La primera vez que entré en un souk me di cuenta de que un poco más allá me perdería en un laberinto y me dio miedo. Entonces caminé sólo unos metros por distintos callejones atenta a las marcas que me permitirían volver atrás sana y salva hasta la bab (gran puerta) por la que había accedido. Un souk es un mercado, y esa primera vez fue hace muchos años, cuando yo era una pichona de viajera, en Marrakech. Recuerdo que el corazón me latía rápido, un universo desconocido se desplegaba ante mí. Todo diferente, todo intenso, los olores, los sonidos, los colores, la gente. El estímulo sensorial fue tal, que aunque eran las 2 de la tarde volví al hotel y me quedé dormida.
Yo creo que viajar es sobre todo estar en contacto permanente con la maravillosa posibilidad de aprender, pero para eso se requiere cierta audacia. No sirve “mirar desde la puerta”, hay que entrar. No sé si soy audaz, pero mi curiosidad me empuja y me guía. Así que volví una, diez, cien veces. A ese souk y luego a muchos otros, en todo Marruecos. Aprendí que es perdiéndose que una aprehende lo cotidiano y lo sorprendente, descubrí también que estar perdida no está nada mal.
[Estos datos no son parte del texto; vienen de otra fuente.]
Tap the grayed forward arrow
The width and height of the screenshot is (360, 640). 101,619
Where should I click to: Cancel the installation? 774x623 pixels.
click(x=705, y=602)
Los souks son sobre todo mundos de hombres. Son mercados, pero también son muchísimo más. Como si una viajara al medioevo, todavía tienen enorme peso las cofradías, la de los curtidores, la de los ebanistas, hilanderos, ceramistas, tejedores, por sólo nombrar a algunos. Ver cómo funciona cada cofradía es entender la esencia de los gremios del mundo occidental. Un souk puede ser cerrado y tener zonas techadas, aunque también puede funcionar en una plaza. Para un extranjero siempre resultan mundos caóticos, sin embargo tienen un orden y una lógica contundente. En los confines del souk se hallan las curtiembres, los corrales, los herreros, todo lo que genera mal olor, suciedad y ruido. Adentrándose aparecen los puestos de carne y verduras, luego las especias y las patisseries, más adentro las cerámicas, las tiendas de alfombras, las de telas. El corazón del souk está reservado para lo más refinado: los sastres de kaftanes de terciopelo y seda, y la espectacular joyería bereber.